Since 1985, Richardson has worked as a freelancer for the National Geographic Society. His story number 21 under National Geographic Society was published in March 2006.
Even if he worked for other worldwide Photography Centres, this is what for he became famous. He has lectured in the National Geographic Society’s “Masters of Photography” series four times and offered intensive travel photography seminars for The Maine Photographic Workshops. In his case, it was the first time that the National Geographic Society has allowed an outside journalist to document its behind-the-scenes editorial process.
He describes himself as a journalism photographer, focusing on the lives of people who shape or are affected by a particular place.

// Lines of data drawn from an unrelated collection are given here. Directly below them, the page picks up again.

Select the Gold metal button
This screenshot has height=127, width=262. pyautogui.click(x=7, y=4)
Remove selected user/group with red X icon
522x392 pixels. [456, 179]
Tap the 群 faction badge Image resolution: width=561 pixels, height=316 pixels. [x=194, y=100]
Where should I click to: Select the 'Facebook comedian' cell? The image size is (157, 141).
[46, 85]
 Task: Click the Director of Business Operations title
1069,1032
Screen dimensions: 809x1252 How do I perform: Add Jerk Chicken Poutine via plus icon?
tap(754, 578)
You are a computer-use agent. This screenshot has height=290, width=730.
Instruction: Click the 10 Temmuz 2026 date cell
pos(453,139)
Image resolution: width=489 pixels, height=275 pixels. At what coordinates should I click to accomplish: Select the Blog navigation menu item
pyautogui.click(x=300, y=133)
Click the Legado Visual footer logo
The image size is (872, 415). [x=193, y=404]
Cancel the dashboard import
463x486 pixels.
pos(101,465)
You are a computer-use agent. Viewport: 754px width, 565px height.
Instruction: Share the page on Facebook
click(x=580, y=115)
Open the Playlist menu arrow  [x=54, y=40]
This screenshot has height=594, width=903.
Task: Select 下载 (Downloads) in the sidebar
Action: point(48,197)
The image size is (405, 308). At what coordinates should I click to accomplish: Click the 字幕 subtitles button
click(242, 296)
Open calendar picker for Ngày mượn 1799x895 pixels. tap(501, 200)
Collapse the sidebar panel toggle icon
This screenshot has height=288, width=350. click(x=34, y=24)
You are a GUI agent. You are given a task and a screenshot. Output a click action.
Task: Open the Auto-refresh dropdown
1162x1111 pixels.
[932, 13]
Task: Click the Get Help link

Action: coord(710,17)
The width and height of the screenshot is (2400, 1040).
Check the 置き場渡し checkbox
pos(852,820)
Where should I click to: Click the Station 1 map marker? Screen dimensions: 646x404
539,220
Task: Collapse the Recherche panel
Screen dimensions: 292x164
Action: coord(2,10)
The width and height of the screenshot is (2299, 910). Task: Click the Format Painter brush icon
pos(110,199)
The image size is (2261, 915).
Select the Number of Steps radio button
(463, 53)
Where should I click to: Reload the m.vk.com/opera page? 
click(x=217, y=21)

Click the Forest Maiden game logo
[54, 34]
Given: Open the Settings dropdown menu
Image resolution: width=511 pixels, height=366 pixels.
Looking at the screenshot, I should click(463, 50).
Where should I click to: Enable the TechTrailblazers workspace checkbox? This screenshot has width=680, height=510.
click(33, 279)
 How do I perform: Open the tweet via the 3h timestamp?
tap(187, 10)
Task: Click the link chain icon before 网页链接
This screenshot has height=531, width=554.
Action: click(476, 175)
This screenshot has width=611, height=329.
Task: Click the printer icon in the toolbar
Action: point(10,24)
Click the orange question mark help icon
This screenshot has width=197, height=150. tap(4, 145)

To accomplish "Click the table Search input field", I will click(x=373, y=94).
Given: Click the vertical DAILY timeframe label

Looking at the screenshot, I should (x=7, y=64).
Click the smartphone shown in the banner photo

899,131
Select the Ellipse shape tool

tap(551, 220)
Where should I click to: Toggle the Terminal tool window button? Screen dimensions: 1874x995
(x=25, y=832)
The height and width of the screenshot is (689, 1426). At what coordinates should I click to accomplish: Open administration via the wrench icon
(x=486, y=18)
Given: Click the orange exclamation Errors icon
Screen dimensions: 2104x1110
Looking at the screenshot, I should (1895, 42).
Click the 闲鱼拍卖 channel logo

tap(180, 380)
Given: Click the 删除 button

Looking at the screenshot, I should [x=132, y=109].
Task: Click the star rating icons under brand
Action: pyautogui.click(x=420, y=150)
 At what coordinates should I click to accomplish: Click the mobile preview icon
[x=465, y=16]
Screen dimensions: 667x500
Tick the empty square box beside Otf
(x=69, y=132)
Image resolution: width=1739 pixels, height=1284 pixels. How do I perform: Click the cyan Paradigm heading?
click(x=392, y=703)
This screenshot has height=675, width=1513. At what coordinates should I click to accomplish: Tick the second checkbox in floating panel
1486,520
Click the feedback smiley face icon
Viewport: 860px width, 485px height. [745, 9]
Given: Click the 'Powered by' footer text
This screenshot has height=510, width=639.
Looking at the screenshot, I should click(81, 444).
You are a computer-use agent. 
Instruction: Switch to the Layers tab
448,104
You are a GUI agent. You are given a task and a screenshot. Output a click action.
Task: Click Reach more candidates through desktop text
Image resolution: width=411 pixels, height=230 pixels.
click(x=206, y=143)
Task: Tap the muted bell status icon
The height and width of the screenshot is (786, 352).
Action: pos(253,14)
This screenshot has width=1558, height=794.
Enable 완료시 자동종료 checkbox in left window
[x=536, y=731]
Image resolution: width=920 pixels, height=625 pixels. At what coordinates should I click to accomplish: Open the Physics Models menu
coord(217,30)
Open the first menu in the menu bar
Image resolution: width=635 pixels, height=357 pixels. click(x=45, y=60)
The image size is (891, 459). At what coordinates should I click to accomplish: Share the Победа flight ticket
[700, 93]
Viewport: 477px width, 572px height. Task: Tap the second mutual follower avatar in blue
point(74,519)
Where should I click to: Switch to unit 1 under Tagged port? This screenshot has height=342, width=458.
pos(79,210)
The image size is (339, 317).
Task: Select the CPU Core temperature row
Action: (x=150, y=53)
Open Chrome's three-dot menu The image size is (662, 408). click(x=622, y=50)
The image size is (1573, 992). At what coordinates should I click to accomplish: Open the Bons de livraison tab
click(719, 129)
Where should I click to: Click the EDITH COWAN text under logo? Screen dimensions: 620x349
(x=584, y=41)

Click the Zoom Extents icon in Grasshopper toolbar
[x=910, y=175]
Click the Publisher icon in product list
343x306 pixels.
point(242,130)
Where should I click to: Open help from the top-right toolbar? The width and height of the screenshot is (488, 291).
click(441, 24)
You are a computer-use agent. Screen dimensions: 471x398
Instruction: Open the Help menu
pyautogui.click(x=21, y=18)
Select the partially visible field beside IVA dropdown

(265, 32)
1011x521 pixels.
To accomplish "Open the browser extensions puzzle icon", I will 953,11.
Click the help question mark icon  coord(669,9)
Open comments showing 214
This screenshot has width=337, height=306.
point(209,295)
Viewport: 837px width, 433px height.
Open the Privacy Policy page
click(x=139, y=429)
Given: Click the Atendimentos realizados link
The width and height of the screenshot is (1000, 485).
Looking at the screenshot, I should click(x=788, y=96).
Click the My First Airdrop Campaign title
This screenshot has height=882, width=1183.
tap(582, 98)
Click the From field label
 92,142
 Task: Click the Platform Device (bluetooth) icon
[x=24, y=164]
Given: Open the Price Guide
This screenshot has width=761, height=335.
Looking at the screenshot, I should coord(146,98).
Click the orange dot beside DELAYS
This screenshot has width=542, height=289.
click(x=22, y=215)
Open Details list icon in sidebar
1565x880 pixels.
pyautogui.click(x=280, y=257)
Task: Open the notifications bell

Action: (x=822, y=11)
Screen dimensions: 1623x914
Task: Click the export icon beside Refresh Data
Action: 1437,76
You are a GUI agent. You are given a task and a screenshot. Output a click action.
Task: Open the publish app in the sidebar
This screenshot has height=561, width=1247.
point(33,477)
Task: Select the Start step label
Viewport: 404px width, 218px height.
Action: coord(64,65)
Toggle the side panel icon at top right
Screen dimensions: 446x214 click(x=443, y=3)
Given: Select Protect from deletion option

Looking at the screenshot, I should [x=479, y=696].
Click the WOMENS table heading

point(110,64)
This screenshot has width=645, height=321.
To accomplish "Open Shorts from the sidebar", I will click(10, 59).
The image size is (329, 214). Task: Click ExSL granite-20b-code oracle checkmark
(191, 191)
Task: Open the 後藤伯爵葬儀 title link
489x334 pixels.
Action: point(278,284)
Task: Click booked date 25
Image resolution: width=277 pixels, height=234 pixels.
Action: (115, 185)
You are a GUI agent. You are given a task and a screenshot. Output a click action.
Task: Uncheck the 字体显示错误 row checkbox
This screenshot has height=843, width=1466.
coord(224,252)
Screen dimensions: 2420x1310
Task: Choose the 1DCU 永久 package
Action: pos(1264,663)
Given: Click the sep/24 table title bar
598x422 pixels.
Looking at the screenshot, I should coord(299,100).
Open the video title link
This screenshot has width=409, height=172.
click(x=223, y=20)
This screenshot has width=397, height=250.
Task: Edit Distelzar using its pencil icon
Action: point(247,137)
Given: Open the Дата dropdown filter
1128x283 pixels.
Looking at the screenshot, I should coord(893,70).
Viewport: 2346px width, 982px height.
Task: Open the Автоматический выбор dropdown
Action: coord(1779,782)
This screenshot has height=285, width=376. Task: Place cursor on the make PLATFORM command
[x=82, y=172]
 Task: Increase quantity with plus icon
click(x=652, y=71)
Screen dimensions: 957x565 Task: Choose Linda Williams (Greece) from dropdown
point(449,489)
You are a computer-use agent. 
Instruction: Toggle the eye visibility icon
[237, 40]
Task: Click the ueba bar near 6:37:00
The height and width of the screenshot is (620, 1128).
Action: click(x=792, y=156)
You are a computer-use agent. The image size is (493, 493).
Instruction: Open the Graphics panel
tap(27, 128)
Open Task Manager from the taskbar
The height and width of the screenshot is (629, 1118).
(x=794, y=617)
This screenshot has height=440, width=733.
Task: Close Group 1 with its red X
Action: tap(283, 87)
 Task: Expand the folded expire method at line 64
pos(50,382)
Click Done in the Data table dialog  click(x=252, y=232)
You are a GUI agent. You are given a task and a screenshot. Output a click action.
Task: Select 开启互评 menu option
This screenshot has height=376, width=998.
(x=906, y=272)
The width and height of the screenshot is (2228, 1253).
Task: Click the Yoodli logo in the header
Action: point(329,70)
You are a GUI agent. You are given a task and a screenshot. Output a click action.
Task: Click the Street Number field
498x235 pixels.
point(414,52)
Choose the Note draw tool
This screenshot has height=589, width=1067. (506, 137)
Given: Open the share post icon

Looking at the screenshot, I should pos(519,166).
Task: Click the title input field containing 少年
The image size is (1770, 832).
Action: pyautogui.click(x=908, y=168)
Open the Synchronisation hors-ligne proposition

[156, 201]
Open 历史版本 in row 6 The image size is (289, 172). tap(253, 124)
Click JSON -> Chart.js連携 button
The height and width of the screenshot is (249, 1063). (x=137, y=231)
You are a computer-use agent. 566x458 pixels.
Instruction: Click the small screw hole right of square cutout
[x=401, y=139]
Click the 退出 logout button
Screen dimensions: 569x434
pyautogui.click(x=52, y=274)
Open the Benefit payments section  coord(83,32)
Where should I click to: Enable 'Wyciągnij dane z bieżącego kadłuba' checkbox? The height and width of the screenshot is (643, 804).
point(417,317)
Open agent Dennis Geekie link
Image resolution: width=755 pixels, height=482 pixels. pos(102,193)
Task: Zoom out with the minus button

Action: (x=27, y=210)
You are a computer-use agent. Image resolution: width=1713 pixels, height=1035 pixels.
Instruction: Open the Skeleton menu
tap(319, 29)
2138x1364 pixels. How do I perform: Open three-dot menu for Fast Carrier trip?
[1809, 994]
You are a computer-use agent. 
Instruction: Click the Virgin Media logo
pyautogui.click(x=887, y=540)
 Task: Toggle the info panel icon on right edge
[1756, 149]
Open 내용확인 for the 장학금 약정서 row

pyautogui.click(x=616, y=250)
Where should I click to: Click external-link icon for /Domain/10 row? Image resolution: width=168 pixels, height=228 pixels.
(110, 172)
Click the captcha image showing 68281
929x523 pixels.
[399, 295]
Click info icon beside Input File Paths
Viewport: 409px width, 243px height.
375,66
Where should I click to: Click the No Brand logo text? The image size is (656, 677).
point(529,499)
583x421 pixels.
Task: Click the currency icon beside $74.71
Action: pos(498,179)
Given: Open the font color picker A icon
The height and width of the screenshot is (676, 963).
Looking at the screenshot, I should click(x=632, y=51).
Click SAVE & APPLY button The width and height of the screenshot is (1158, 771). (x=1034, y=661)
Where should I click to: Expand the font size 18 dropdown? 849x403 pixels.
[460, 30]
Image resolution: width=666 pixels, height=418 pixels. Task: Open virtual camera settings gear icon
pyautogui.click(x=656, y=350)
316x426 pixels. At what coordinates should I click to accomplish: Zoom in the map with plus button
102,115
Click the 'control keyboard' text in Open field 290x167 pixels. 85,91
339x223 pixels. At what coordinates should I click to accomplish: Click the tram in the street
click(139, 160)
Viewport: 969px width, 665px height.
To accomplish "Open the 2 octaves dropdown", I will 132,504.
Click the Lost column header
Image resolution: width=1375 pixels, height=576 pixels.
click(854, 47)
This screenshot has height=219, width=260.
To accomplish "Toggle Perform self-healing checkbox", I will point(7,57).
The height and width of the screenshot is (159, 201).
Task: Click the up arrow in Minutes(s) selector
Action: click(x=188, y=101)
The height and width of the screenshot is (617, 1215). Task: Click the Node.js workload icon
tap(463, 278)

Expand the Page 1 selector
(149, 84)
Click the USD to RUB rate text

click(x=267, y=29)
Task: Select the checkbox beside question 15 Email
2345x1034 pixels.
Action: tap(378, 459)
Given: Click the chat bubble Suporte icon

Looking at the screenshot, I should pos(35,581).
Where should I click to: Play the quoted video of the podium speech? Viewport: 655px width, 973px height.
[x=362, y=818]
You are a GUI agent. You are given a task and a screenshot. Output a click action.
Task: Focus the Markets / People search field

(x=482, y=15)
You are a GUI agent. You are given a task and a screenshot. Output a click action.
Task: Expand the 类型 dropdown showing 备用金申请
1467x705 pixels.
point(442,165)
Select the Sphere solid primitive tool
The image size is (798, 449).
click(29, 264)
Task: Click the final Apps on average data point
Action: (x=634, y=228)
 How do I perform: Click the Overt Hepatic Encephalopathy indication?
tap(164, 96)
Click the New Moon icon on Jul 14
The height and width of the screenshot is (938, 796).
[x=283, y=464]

Richardson started experimenting with his father’s box camera on his paren’ts’ farmstead in north central Kansas. He developed his photography skills while working for Student Publications at Kansas State University during the 1960s, and, from 1970 to 1981, he worked at the Topeka Capital-Journal. Then, at the Denver Post, from 1981 to 1984, he became a special assignment photographer.
Special Recognition Award for World Understanding (from Nikon) was given to him for his documentary photographs of Kansas people and places.
In 1979, Richardson published his first book, “High School USA“, a three-year study of adolescence in Rossville High School (a photo essay classic), followed by another 6 books.
More information about his work and awards at Venice School of Photography.
“You have these people there who are dedicated to the place, who understand it, who know how to make community happen and when they virtually nothing to make it out of and they are very talented at being a community.”